### What is asked
Update these lines by changing "magnifier icon" to "magnifying glass icon" wherever it appears, and leave everything else unchanged.

### Stored rows
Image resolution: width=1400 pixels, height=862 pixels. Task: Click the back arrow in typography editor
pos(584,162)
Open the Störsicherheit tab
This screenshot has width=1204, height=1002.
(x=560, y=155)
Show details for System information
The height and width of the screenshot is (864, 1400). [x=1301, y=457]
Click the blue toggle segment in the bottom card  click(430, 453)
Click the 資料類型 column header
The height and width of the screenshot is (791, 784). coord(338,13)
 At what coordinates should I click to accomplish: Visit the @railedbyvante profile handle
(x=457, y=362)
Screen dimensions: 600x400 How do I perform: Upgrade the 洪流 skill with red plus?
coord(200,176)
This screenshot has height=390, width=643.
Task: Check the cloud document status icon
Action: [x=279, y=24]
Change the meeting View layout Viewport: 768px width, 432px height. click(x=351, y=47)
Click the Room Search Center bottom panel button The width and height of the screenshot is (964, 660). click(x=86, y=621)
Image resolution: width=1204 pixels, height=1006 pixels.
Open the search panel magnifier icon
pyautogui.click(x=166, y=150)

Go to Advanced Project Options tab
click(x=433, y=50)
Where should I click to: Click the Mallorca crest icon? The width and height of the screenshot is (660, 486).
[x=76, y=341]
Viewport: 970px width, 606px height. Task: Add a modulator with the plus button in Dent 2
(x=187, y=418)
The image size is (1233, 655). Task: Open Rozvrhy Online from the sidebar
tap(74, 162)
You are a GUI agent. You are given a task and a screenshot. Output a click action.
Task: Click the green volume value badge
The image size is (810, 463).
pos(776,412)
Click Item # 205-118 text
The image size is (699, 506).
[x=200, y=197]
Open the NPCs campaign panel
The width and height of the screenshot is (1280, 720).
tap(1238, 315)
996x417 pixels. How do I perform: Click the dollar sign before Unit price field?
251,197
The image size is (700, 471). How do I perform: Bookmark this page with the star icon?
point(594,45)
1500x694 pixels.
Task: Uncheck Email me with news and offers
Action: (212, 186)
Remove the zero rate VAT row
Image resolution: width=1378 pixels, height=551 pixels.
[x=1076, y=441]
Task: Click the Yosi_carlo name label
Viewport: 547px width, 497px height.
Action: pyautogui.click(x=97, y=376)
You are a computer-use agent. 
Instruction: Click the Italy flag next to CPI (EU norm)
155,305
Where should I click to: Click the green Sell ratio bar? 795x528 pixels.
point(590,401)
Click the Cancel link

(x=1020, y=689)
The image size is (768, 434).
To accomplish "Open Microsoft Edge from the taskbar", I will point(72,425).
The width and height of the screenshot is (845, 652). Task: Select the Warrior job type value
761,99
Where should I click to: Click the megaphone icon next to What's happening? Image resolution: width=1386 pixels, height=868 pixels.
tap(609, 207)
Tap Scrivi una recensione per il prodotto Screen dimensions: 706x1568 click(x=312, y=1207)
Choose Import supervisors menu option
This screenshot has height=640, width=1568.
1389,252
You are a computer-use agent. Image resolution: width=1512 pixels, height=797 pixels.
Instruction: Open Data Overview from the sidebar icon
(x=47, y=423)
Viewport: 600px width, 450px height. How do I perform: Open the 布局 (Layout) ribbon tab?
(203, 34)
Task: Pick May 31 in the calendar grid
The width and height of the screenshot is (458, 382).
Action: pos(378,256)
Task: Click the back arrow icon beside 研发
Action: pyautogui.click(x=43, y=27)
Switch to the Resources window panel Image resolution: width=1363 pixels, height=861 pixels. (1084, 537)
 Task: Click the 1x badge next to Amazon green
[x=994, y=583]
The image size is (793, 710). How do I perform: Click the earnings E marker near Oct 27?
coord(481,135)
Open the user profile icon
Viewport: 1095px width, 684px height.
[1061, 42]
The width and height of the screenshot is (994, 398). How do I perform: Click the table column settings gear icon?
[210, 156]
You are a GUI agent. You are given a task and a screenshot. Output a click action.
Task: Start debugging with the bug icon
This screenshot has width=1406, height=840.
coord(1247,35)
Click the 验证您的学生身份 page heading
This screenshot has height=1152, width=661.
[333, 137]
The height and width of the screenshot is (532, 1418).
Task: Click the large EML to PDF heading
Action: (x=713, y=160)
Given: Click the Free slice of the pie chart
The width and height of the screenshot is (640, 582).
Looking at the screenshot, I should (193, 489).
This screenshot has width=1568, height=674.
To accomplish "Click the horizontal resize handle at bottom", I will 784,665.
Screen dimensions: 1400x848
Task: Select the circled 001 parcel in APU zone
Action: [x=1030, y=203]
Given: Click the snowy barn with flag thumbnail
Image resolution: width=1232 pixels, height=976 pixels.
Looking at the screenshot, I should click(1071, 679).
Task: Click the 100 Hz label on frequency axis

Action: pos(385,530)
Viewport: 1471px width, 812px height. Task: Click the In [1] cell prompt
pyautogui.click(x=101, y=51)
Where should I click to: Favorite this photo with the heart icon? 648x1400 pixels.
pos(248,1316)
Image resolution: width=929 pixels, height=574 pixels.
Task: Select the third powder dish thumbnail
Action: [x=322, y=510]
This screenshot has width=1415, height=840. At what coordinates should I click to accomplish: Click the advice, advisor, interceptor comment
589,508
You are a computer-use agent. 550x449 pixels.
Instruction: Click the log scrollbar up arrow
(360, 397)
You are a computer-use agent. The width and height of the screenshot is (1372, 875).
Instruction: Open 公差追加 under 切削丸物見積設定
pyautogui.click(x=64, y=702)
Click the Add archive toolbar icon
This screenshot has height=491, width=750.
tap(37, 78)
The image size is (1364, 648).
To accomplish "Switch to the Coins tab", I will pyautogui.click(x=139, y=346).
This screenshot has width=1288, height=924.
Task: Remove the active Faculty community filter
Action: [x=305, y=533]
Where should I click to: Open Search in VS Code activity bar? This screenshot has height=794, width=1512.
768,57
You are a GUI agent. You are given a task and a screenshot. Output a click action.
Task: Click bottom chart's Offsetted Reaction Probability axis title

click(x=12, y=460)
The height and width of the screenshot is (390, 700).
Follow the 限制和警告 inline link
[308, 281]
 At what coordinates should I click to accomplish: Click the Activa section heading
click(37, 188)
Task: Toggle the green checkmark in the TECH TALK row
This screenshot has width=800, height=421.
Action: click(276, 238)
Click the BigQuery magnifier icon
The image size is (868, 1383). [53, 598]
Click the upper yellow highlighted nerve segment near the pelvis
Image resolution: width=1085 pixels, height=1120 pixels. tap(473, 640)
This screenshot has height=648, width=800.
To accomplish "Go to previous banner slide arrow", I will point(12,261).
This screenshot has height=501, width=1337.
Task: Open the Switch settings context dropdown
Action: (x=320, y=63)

### The completed task
Image resolution: width=1400 pixels, height=862 pixels. Task: Click the back arrow in typography editor
pos(584,162)
Open the Störsicherheit tab
This screenshot has width=1204, height=1002.
(x=560, y=155)
Show details for System information
The height and width of the screenshot is (864, 1400). [x=1301, y=457]
Click the blue toggle segment in the bottom card  click(430, 453)
Click the 資料類型 column header
The height and width of the screenshot is (791, 784). coord(338,13)
 At what coordinates should I click to accomplish: Visit the @railedbyvante profile handle
(x=457, y=362)
Screen dimensions: 600x400 How do I perform: Upgrade the 洪流 skill with red plus?
coord(200,176)
This screenshot has height=390, width=643.
Task: Check the cloud document status icon
Action: [x=279, y=24]
Change the meeting View layout Viewport: 768px width, 432px height. click(x=351, y=47)
Click the Room Search Center bottom panel button The width and height of the screenshot is (964, 660). click(x=86, y=621)
Image resolution: width=1204 pixels, height=1006 pixels.
Open the search panel magnifying glass icon
pyautogui.click(x=166, y=150)

Go to Advanced Project Options tab
click(x=433, y=50)
Where should I click to: Click the Mallorca crest icon? The width and height of the screenshot is (660, 486).
[x=76, y=341]
Viewport: 970px width, 606px height. Task: Add a modulator with the plus button in Dent 2
(x=187, y=418)
The image size is (1233, 655). Task: Open Rozvrhy Online from the sidebar
tap(74, 162)
You are a GUI agent. You are given a task and a screenshot. Output a click action.
Task: Click the green volume value badge
The image size is (810, 463).
pos(776,412)
Click Item # 205-118 text
The image size is (699, 506).
[x=200, y=197]
Open the NPCs campaign panel
The width and height of the screenshot is (1280, 720).
tap(1238, 315)
996x417 pixels. How do I perform: Click the dollar sign before Unit price field?
251,197
The image size is (700, 471). How do I perform: Bookmark this page with the star icon?
point(594,45)
1500x694 pixels.
Task: Uncheck Email me with news and offers
Action: (212, 186)
Remove the zero rate VAT row
Image resolution: width=1378 pixels, height=551 pixels.
[x=1076, y=441]
Task: Click the Yosi_carlo name label
Viewport: 547px width, 497px height.
Action: pyautogui.click(x=97, y=376)
You are a computer-use agent. 
Instruction: Click the Italy flag next to CPI (EU norm)
155,305
Where should I click to: Click the green Sell ratio bar? 795x528 pixels.
point(590,401)
Click the Cancel link

(x=1020, y=689)
The image size is (768, 434).
To accomplish "Open Microsoft Edge from the taskbar", I will point(72,425).
The width and height of the screenshot is (845, 652). Task: Select the Warrior job type value
761,99
Where should I click to: Click the megaphone icon next to What's happening? Image resolution: width=1386 pixels, height=868 pixels.
tap(609, 207)
Tap Scrivi una recensione per il prodotto Screen dimensions: 706x1568 click(x=312, y=1207)
Choose Import supervisors menu option
This screenshot has height=640, width=1568.
1389,252
You are a computer-use agent. Image resolution: width=1512 pixels, height=797 pixels.
Instruction: Open Data Overview from the sidebar icon
(x=47, y=423)
Viewport: 600px width, 450px height. How do I perform: Open the 布局 (Layout) ribbon tab?
(203, 34)
Task: Pick May 31 in the calendar grid
The width and height of the screenshot is (458, 382).
Action: pos(378,256)
Task: Click the back arrow icon beside 研发
Action: pyautogui.click(x=43, y=27)
Switch to the Resources window panel Image resolution: width=1363 pixels, height=861 pixels. (1084, 537)
 Task: Click the 1x badge next to Amazon green
[x=994, y=583]
The image size is (793, 710). How do I perform: Click the earnings E marker near Oct 27?
coord(481,135)
Open the user profile icon
Viewport: 1095px width, 684px height.
[1061, 42]
The width and height of the screenshot is (994, 398). How do I perform: Click the table column settings gear icon?
[210, 156]
You are a GUI agent. You are given a task and a screenshot. Output a click action.
Task: Start debugging with the bug icon
This screenshot has width=1406, height=840.
coord(1247,35)
Click the 验证您的学生身份 page heading
This screenshot has height=1152, width=661.
[333, 137]
The height and width of the screenshot is (532, 1418).
Task: Click the large EML to PDF heading
Action: (x=713, y=160)
Given: Click the Free slice of the pie chart
The width and height of the screenshot is (640, 582).
Looking at the screenshot, I should (193, 489).
This screenshot has width=1568, height=674.
To accomplish "Click the horizontal resize handle at bottom", I will 784,665.
Screen dimensions: 1400x848
Task: Select the circled 001 parcel in APU zone
Action: [x=1030, y=203]
Given: Click the snowy barn with flag thumbnail
Image resolution: width=1232 pixels, height=976 pixels.
Looking at the screenshot, I should click(1071, 679).
Task: Click the 100 Hz label on frequency axis

Action: pos(385,530)
Viewport: 1471px width, 812px height. Task: Click the In [1] cell prompt
pyautogui.click(x=101, y=51)
Where should I click to: Favorite this photo with the heart icon? 648x1400 pixels.
pos(248,1316)
Image resolution: width=929 pixels, height=574 pixels.
Task: Select the third powder dish thumbnail
Action: [x=322, y=510]
This screenshot has width=1415, height=840. At what coordinates should I click to accomplish: Click the advice, advisor, interceptor comment
589,508
You are a computer-use agent. 550x449 pixels.
Instruction: Click the log scrollbar up arrow
(360, 397)
You are a computer-use agent. The width and height of the screenshot is (1372, 875).
Instruction: Open 公差追加 under 切削丸物見積設定
pyautogui.click(x=64, y=702)
Click the Add archive toolbar icon
This screenshot has height=491, width=750.
tap(37, 78)
The image size is (1364, 648).
To accomplish "Switch to the Coins tab", I will pyautogui.click(x=139, y=346).
This screenshot has width=1288, height=924.
Task: Remove the active Faculty community filter
Action: [x=305, y=533]
Where should I click to: Open Search in VS Code activity bar? This screenshot has height=794, width=1512.
768,57
You are a GUI agent. You are given a task and a screenshot. Output a click action.
Task: Click bottom chart's Offsetted Reaction Probability axis title

click(x=12, y=460)
The height and width of the screenshot is (390, 700).
Follow the 限制和警告 inline link
[308, 281]
 At what coordinates should I click to accomplish: Click the Activa section heading
click(37, 188)
Task: Toggle the green checkmark in the TECH TALK row
This screenshot has width=800, height=421.
Action: click(276, 238)
Click the BigQuery magnifying glass icon
The image size is (868, 1383). [53, 598]
Click the upper yellow highlighted nerve segment near the pelvis
Image resolution: width=1085 pixels, height=1120 pixels. tap(473, 640)
This screenshot has height=648, width=800.
To accomplish "Go to previous banner slide arrow", I will point(12,261).
This screenshot has height=501, width=1337.
Task: Open the Switch settings context dropdown
Action: (x=320, y=63)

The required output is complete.